STRUCK DUMBO was the only one which was a straight add-a-letter entry, so I didn't like it as much from that perspective. Plus, it seemed just kind of mean. Why not PLAYED DUMBO (Bilked a Disney elephant?) instead? I'm making myself laugh, thinking about Dumbo getting all red in the face as he selects the wrong shell every time with his trunk. This one? Are you sure? Nope! *trumpet in con man's face* Hilarious. Hilarious, I tell you!
Ahem. Anyway, the "pinwheel" arrangement of themers often makes it difficult to incorporate good long fill, because your long fill can't be longer than the themers (otherwise solvers get mixed up as to what is theme and what is not). And especially for a debut, what a nice job Jeff does. Using eights and sevens to his advantage, PARAKEET with its fun clue, SPLIT UP, SCROLLS, INFRARED, and UNEARTH all add zing.

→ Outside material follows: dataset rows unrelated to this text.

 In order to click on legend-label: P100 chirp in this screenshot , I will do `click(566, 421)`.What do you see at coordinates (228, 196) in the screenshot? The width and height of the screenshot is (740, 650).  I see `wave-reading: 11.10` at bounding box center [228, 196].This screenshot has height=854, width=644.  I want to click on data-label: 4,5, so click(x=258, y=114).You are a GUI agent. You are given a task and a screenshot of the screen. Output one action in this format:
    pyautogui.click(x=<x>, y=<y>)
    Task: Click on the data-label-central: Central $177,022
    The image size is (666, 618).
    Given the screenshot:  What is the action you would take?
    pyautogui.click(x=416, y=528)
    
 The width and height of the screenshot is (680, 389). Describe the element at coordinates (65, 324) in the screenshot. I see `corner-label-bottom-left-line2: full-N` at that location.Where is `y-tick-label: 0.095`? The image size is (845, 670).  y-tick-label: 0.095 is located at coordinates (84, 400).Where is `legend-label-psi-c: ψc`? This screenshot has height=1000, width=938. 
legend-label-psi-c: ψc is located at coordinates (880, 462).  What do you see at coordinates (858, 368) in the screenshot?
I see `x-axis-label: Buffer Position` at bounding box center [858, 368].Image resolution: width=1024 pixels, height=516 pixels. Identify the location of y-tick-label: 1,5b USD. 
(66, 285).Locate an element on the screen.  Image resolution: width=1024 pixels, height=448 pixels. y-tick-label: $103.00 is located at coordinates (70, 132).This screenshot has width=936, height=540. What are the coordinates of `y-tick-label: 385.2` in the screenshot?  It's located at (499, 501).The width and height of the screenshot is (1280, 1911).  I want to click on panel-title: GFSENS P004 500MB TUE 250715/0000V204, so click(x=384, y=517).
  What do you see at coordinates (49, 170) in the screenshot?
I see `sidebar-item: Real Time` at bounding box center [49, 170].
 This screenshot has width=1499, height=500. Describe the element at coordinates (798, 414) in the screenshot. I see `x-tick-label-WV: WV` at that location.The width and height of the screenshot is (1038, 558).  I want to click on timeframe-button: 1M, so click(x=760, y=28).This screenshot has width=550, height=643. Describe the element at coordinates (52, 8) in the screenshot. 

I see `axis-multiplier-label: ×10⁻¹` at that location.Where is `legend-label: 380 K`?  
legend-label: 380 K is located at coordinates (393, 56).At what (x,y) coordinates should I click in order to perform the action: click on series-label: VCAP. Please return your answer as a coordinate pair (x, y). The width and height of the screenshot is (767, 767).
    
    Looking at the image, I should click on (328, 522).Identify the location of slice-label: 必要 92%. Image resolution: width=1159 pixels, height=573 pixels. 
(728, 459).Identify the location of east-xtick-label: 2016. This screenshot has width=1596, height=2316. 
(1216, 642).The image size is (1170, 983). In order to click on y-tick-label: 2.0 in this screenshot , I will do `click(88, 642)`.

As for the shorter stuff, Jeff stuck with a 78-worder, the easiest of grids to fill. Not ambitious, but I'd take a clean debut than an overstretched one any day. And he obviously took care in his filling process, URGER and BAP being the only ones I questioned — pretty darn good. It's possible that some people will find BAP a super-common abbreviation, but yikes, it seems awfully fishy to me. And I bet URGER won't be heard outside the crossword world ... ever. Except for the inevitable emails I'll receive working that word in (sigh). Go ahead, you know you want to.
Anyway, very nice debut with just a few entries I didn't care for.
ADDED NOTE: Jon Markman, a trusty xwordinfo reader, suggested PUT A BOW ON IT as a revealer. Clever idea!